David Foster Wallace
Ithaca, 21 febbraio 1962- Claremont, 12 settembre 2008
Ho letto da qualche parte un commento di un suo ex-studente, in cui diceva che DFW gli aveva detto di scrivere di ciò che sapeva. Non ho letto Caro vecchio neon, non ho letto Oblio. A leggere in giro, mi dico, ma sono proprio fuori tempo. Non credo lo leggerò a breve, devo far passare del tempo. Però ho riaperto pagine più o meno a caso dei suoi libri, questo sì, leggendo credo non più di sei-sette frasi. Mi è sembrato che, volendo, si potesse partire da ognuna di esse per parlare della sua morte. Interpretazione, fraintendimento. Più si definisce, meno si definisce. Limiti che si allontanano fino a toccarsi.
Dave, di Itaca, omonimo del paese di Ulisse.
Un indizio che c’è qualcosa di non proprio reale nel tempo consecutivo come viene da noi esperito sta nei vari paradossi del tempo che apparentemente passa e di un cosiddetto “presente” che si srotola sempre nel futuro creando sempre più passato alle sue spalle.

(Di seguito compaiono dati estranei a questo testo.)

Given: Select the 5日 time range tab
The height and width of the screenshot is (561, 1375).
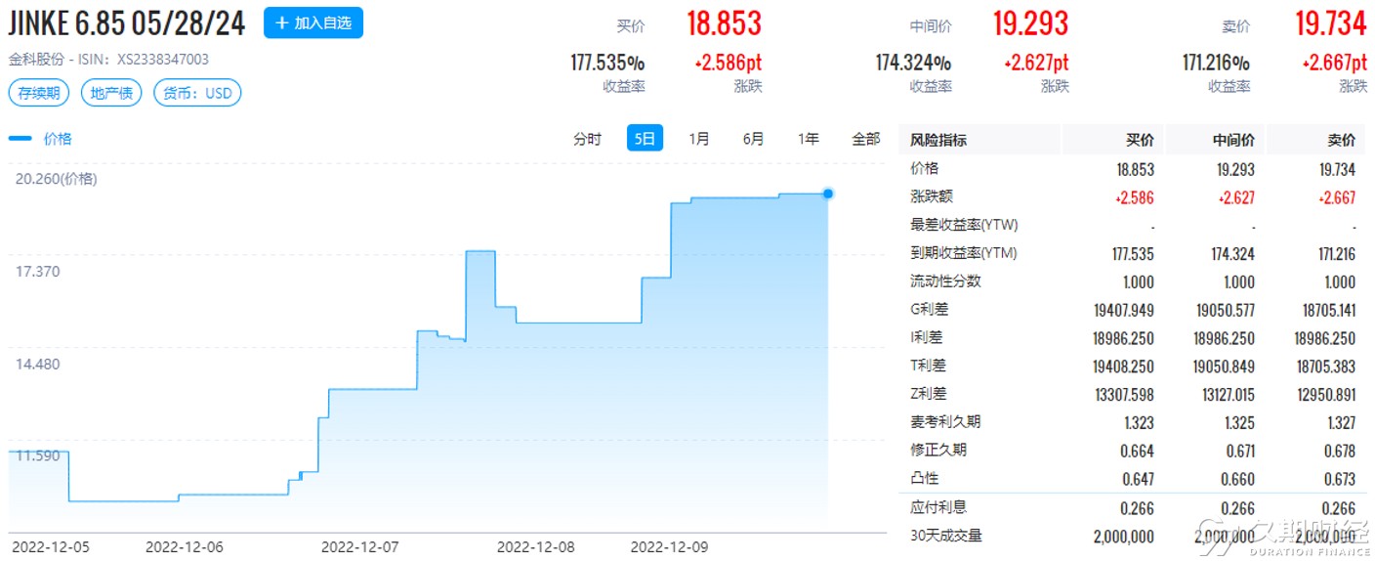Looking at the screenshot, I should [x=645, y=139].
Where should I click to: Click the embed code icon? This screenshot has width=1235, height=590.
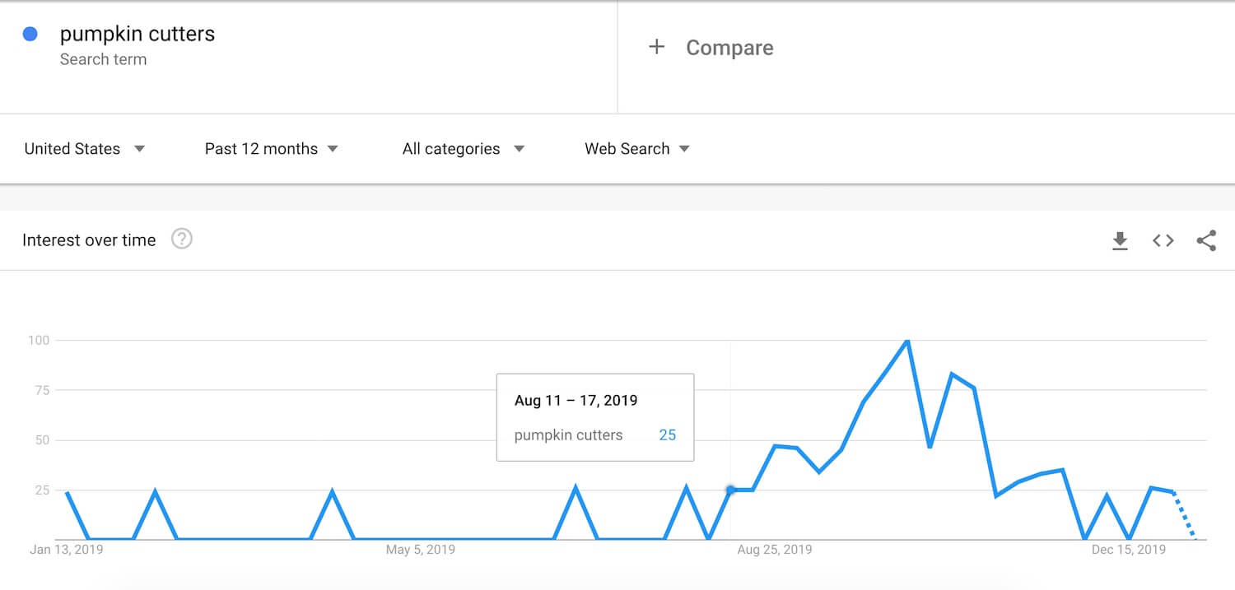(x=1163, y=240)
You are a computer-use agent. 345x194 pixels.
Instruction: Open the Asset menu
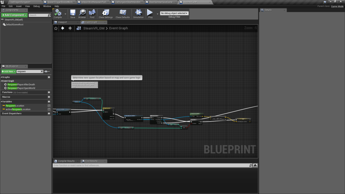pyautogui.click(x=19, y=6)
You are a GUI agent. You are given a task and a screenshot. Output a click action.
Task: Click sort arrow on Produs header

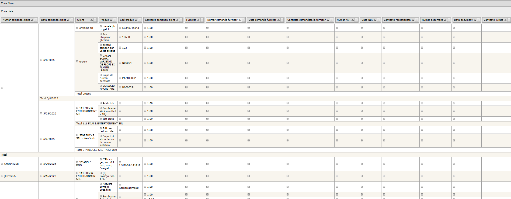pos(111,20)
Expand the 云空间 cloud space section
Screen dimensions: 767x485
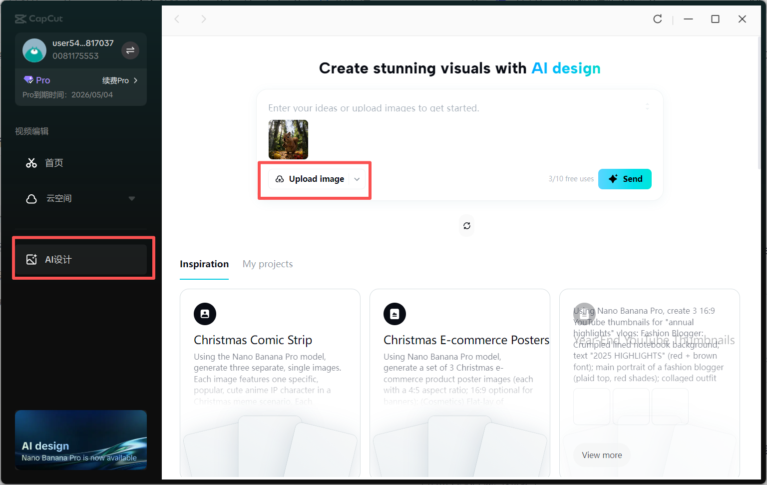click(132, 199)
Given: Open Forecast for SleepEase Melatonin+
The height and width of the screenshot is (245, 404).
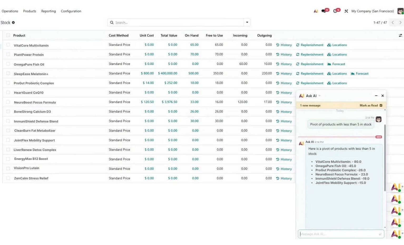Looking at the screenshot, I should pyautogui.click(x=359, y=74).
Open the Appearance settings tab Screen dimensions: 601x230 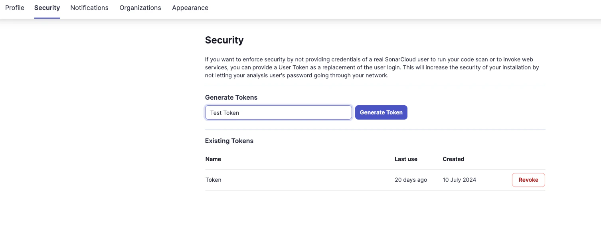(x=190, y=8)
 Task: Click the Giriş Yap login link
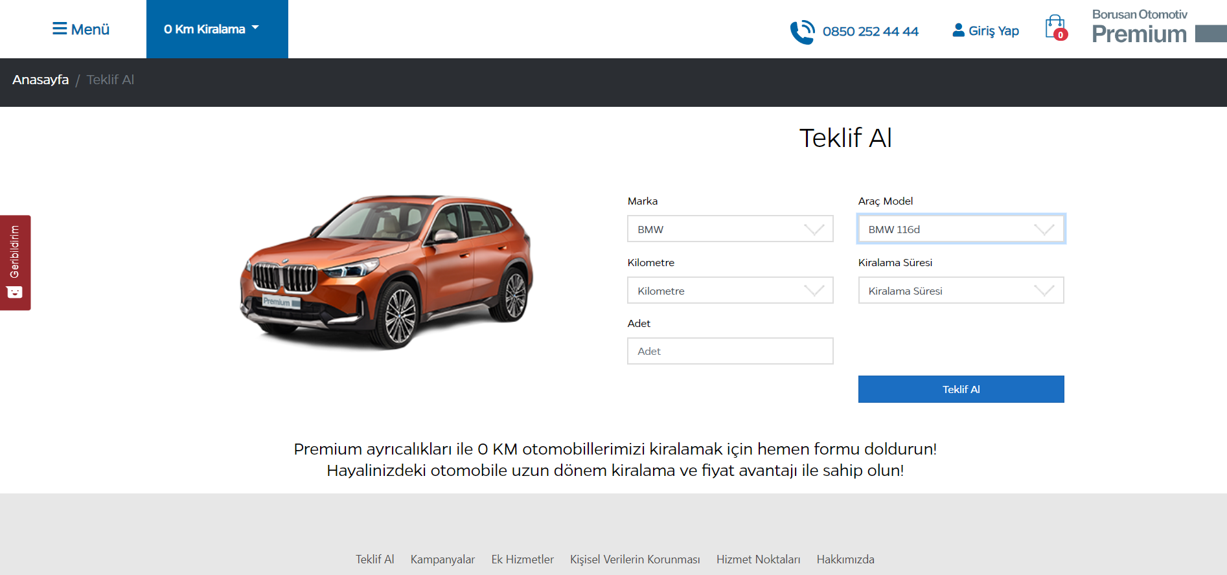point(993,31)
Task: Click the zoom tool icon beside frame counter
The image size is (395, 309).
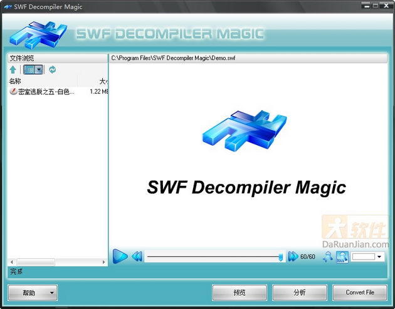Action: coord(327,256)
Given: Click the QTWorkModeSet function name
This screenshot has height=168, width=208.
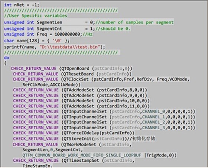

Come se il presente fosse questa macchina – bella macchina a proposito – e il passato la strada appena percorsa, e il futuro la strada illuminata che non abbiamo ancora raggiunto, e il tempo il movimento in avanti della macchina, e l’esatto presente il paraurti anteriore che fende la nebbia del futuro, sicché è ora e poi un attimo dopo un ora completamente diverso, ecc. Solo che il tempo passa per davvero, a che velocità va? Con che ritmo cambia il presente? Visto? Perché se usiamo il tempo per misurare il moto o la velocità – come facciamo, non c’è altro modo – 95 miglia all’ora, 70 pulsazioni al minuto, ecc. – come dovremmo misurare la velocità con cui si muove il tempo? Secondo per secondo?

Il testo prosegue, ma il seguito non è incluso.